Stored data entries
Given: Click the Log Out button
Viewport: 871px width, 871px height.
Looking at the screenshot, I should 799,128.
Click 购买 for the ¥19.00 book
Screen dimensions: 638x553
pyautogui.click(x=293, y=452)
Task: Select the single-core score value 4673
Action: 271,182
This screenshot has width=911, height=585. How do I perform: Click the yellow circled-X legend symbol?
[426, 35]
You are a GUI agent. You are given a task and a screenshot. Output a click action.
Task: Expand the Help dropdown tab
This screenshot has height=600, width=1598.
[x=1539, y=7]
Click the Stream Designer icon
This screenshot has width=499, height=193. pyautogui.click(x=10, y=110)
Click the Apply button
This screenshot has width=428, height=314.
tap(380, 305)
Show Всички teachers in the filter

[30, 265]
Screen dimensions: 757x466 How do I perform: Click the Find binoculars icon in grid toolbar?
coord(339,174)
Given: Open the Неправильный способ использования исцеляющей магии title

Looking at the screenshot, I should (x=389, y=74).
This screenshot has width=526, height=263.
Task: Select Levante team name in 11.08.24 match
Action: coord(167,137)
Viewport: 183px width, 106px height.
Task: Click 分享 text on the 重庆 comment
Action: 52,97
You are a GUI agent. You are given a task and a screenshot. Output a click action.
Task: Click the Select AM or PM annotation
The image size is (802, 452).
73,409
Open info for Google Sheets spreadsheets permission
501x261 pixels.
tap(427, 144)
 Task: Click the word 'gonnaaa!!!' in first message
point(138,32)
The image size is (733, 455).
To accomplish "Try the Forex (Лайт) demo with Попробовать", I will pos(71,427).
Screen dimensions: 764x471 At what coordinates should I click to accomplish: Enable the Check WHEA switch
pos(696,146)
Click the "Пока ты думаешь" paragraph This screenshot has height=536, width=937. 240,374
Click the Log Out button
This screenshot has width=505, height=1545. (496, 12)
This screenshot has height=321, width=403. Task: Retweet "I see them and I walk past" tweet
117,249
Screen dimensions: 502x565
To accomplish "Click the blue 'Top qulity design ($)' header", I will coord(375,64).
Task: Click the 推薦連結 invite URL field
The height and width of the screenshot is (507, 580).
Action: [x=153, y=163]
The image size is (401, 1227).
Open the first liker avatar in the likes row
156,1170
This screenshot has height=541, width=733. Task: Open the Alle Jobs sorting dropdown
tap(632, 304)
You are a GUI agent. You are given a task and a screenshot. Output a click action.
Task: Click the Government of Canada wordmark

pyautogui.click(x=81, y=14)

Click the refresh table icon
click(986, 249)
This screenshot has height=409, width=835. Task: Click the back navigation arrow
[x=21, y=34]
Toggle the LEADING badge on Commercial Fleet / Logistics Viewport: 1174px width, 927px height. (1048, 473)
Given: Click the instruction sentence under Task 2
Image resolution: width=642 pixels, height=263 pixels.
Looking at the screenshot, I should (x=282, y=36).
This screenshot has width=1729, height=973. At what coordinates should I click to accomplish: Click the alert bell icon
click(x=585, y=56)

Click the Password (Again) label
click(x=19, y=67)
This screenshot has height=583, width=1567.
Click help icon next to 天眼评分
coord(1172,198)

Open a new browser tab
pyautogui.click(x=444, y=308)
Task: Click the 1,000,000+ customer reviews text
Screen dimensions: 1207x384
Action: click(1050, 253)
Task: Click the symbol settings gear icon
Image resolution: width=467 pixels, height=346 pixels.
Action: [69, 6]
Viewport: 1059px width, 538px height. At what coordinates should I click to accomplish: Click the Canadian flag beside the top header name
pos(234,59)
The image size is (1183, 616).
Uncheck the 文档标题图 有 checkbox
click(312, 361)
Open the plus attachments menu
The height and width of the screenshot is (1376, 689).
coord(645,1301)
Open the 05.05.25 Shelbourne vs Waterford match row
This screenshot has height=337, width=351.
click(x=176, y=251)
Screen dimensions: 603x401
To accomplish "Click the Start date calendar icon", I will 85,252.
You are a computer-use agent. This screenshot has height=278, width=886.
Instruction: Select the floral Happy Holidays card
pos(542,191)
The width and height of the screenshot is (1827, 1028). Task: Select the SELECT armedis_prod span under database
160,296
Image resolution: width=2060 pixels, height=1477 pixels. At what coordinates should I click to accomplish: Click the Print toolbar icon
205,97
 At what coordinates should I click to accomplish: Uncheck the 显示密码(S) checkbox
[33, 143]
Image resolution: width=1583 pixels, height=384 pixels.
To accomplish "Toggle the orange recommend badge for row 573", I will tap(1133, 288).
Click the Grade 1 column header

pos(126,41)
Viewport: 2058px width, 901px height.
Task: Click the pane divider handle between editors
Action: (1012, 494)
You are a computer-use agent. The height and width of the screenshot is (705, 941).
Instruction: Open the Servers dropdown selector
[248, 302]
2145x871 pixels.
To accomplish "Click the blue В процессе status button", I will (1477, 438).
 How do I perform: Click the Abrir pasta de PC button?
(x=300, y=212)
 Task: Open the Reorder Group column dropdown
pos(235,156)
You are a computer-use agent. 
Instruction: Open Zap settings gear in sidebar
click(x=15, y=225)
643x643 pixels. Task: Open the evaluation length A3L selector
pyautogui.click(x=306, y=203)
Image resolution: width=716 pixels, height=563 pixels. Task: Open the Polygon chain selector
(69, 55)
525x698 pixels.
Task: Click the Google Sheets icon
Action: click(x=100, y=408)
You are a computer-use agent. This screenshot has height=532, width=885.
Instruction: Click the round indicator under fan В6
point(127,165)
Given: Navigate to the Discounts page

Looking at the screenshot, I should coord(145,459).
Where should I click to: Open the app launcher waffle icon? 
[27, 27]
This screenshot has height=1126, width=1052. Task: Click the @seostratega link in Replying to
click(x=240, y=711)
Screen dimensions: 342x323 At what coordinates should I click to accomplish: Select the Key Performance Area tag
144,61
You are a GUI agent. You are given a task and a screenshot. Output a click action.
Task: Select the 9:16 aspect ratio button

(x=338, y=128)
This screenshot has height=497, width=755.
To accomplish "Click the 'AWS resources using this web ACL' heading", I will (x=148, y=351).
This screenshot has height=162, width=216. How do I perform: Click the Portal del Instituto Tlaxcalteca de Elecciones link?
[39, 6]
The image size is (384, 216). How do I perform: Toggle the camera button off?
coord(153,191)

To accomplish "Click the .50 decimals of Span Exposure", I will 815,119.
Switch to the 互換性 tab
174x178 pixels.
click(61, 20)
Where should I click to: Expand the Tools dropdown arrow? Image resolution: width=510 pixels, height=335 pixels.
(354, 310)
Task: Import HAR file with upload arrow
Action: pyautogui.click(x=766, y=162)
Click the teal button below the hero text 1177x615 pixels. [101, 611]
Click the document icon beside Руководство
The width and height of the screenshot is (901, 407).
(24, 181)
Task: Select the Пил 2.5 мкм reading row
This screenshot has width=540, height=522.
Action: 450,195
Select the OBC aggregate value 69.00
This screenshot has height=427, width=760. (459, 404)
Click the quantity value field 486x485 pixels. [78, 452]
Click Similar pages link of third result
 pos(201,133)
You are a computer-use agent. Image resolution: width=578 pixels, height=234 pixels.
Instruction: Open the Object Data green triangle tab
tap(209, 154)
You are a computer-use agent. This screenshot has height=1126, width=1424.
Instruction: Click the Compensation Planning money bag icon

▶ [Stated problem] Copy the entries above again without changes, from the line with "This screenshot has height=1126, width=1052." through the line with "tap(209, 154)".

▶ [Exercise output]
This screenshot has height=1126, width=1052. Task: Click the @seostratega link in Replying to
click(x=240, y=711)
Screen dimensions: 342x323 At what coordinates should I click to accomplish: Select the Key Performance Area tag
144,61
You are a GUI agent. You are given a task and a screenshot. Output a click action.
Task: Select the 9:16 aspect ratio button

(x=338, y=128)
This screenshot has height=497, width=755.
To accomplish "Click the 'AWS resources using this web ACL' heading", I will (x=148, y=351).
This screenshot has height=162, width=216. How do I perform: Click the Portal del Instituto Tlaxcalteca de Elecciones link?
[39, 6]
The image size is (384, 216). How do I perform: Toggle the camera button off?
coord(153,191)

To accomplish "Click the .50 decimals of Span Exposure", I will 815,119.
Switch to the 互換性 tab
174x178 pixels.
click(61, 20)
Where should I click to: Expand the Tools dropdown arrow? Image resolution: width=510 pixels, height=335 pixels.
(354, 310)
Task: Import HAR file with upload arrow
Action: pyautogui.click(x=766, y=162)
Click the teal button below the hero text 1177x615 pixels. [101, 611]
Click the document icon beside Руководство
The width and height of the screenshot is (901, 407).
(24, 181)
Task: Select the Пил 2.5 мкм reading row
This screenshot has width=540, height=522.
Action: 450,195
Select the OBC aggregate value 69.00
This screenshot has height=427, width=760. (459, 404)
Click the quantity value field 486x485 pixels. [78, 452]
Click Similar pages link of third result
 pos(201,133)
You are a computer-use agent. Image resolution: width=578 pixels, height=234 pixels.
Instruction: Open the Object Data green triangle tab
tap(209, 154)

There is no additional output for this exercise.